リビングの大きなソファの上。私の夫になった誠さんが、新しく家族になった保護猫の「マロン」を膝の上に乗せ、至福の表情でその柔らかな毛並みを撫でている。
もちろん、彼の心の中からは、極上の「ごろごろごろ……」という音が、絶え間なく聞こえてきている。
会社では、彼は相変わらず、部下たちから恐れられる「鬼部長」で通っているらしい。けれど、一歩この家に帰ってくれば、この通り。私とマロンにでれでれの、世界で一番優しい旦那様だ。
「莉奈、ただいま」
「おかえりなさい、誠さん」
玄関で彼を迎えるのが、私の一番の幸せ。二人でキッチンに立って夕飯の準備をする時間も、食後にソファで並んで、他愛もない話をする時間も、全てが、かけがえのない宝物だ。
私たちの左手の薬指には、お揃いの結婚指輪が、優しい光を放っている。
「……なあ、莉奈」
マロンを撫でていた誠さんが、ふと、私を真剣な顔で見つめた。
「なんだか、最近、マロンがお前の腹の上で寝たがるのは、なぜだと思う?」
「え?」
「それに、お前、最近、やけに眠そうじゃないか? あと、酸っぱいものが食べたいとか……」
彼は、探るような目で、私のお腹のあたりをじっと見つめている。
その真剣な眼差しと、私の頭の中に響いてくる、期待と戸惑いが入り混じった心の声。
(……にゃ? もしかして……もしかするのかにゃ……? 俺、パパになるのかにゃ……!?)
私は、思わず、くすりと笑ってしまった。
そして、彼の手を取り、そっと、自分のお腹の上に導いた。
「……どうやら、誠さん。マロンは、お兄ちゃんになる準備をしているみたいですよ」
そう告げた瞬間、彼の時間が、止まった。
そして、次の瞬間。
私の頭の中に、今までの人生で聞いた、どんな音よりも、大きくて、温かくて、そして、歓喜に満ち溢れた、最高の「ごろごろ」と、赤ちゃんの産声のような「おぎゃあにゃあ!」という鳴き声が、高らかに鳴り響いた。

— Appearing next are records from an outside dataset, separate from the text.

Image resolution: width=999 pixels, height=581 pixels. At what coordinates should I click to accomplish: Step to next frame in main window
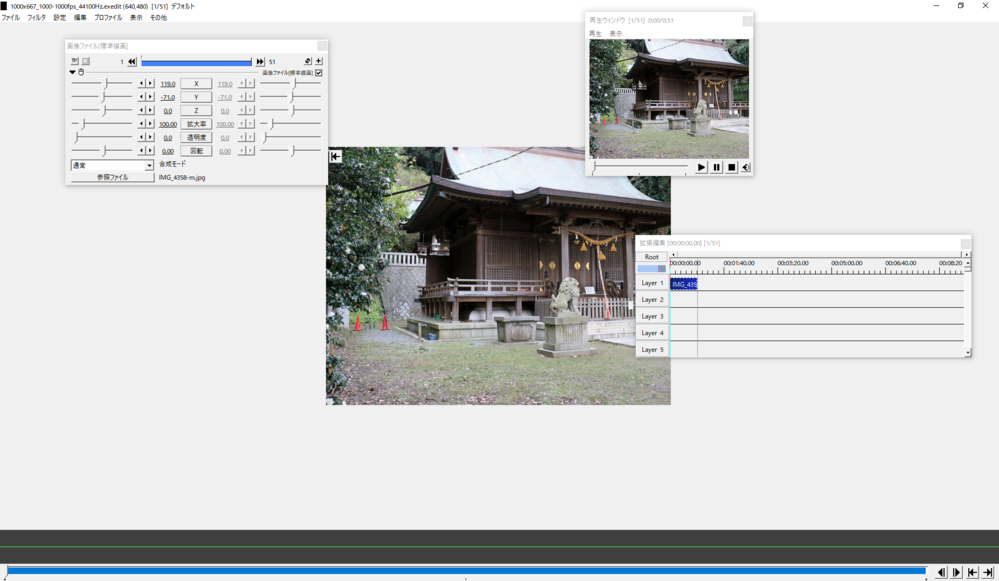[x=956, y=573]
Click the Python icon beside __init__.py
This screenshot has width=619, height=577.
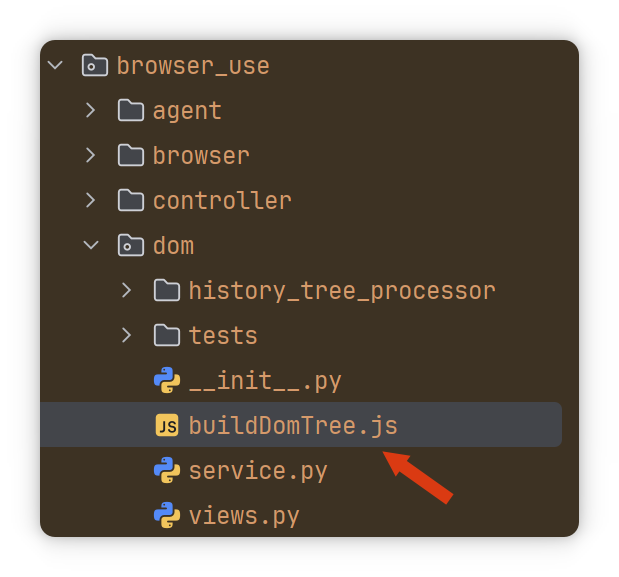(x=167, y=381)
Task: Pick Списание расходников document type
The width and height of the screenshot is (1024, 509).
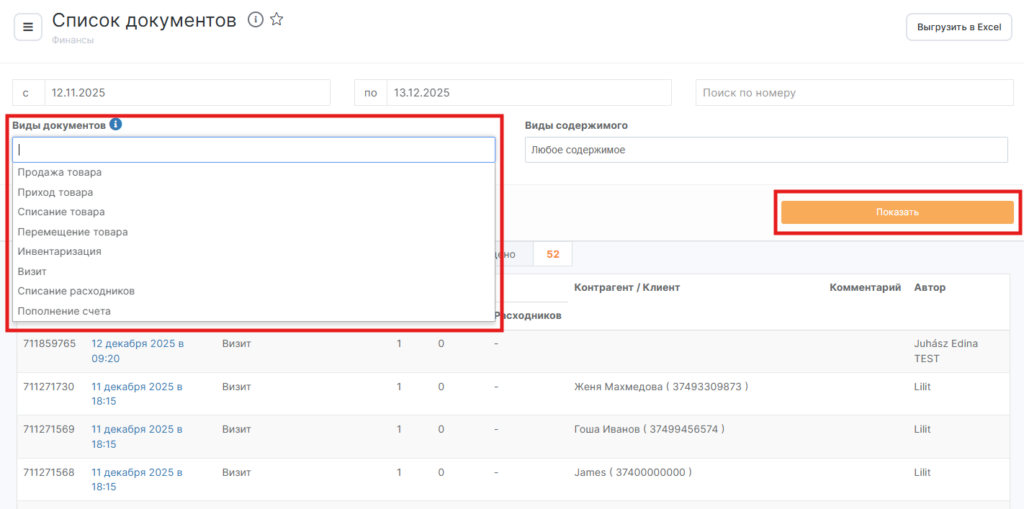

私は、幸せそうな夫の顔と、その幸せな心の音を聞きながら、そっと、彼に寄り添う。
人の心の声が聞こえる、この不思議な力。
それは、呪いなんかじゃなかった。
世界で一番愛しい人の、世界で一番温かい心の声を、この腕の中にいる、新しい命の心の声を、ちゃんと私が聞くために、神様がくれた、最高のプレゼントだったのだ。